Extracted records:

───

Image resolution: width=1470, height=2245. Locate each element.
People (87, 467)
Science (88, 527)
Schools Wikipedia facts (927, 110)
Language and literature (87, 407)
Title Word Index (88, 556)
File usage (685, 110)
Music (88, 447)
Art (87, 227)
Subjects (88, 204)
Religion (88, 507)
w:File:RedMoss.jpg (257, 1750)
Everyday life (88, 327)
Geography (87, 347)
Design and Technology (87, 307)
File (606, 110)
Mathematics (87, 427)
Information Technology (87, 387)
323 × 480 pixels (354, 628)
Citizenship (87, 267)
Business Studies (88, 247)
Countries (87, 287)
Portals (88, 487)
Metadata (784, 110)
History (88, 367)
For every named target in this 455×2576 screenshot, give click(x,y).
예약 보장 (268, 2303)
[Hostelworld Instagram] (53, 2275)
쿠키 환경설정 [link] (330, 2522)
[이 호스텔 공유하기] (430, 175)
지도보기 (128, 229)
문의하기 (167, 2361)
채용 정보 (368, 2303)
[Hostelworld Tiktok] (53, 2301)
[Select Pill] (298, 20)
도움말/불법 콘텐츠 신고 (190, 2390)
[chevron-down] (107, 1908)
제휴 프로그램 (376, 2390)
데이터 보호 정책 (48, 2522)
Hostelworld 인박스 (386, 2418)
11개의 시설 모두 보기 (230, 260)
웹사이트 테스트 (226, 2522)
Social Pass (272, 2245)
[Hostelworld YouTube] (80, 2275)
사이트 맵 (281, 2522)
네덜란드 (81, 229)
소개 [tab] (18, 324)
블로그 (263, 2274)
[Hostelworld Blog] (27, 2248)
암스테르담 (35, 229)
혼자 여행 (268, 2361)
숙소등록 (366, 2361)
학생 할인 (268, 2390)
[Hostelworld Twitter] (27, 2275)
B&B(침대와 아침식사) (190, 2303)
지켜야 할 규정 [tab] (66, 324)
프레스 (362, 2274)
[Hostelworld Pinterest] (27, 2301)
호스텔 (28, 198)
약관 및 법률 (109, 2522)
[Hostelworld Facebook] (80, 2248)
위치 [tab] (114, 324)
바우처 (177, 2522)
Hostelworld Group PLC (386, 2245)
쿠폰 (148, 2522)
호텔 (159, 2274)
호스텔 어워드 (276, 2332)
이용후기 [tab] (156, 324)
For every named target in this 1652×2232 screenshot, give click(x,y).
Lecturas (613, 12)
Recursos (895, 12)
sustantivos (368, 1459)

───

Each line containing the word "this" needs to be copied from the data above.

For every named target in this 455×2576 screenshot, give click(x,y).
For every named target in this 1652×2232 screenshot, give click(x,y).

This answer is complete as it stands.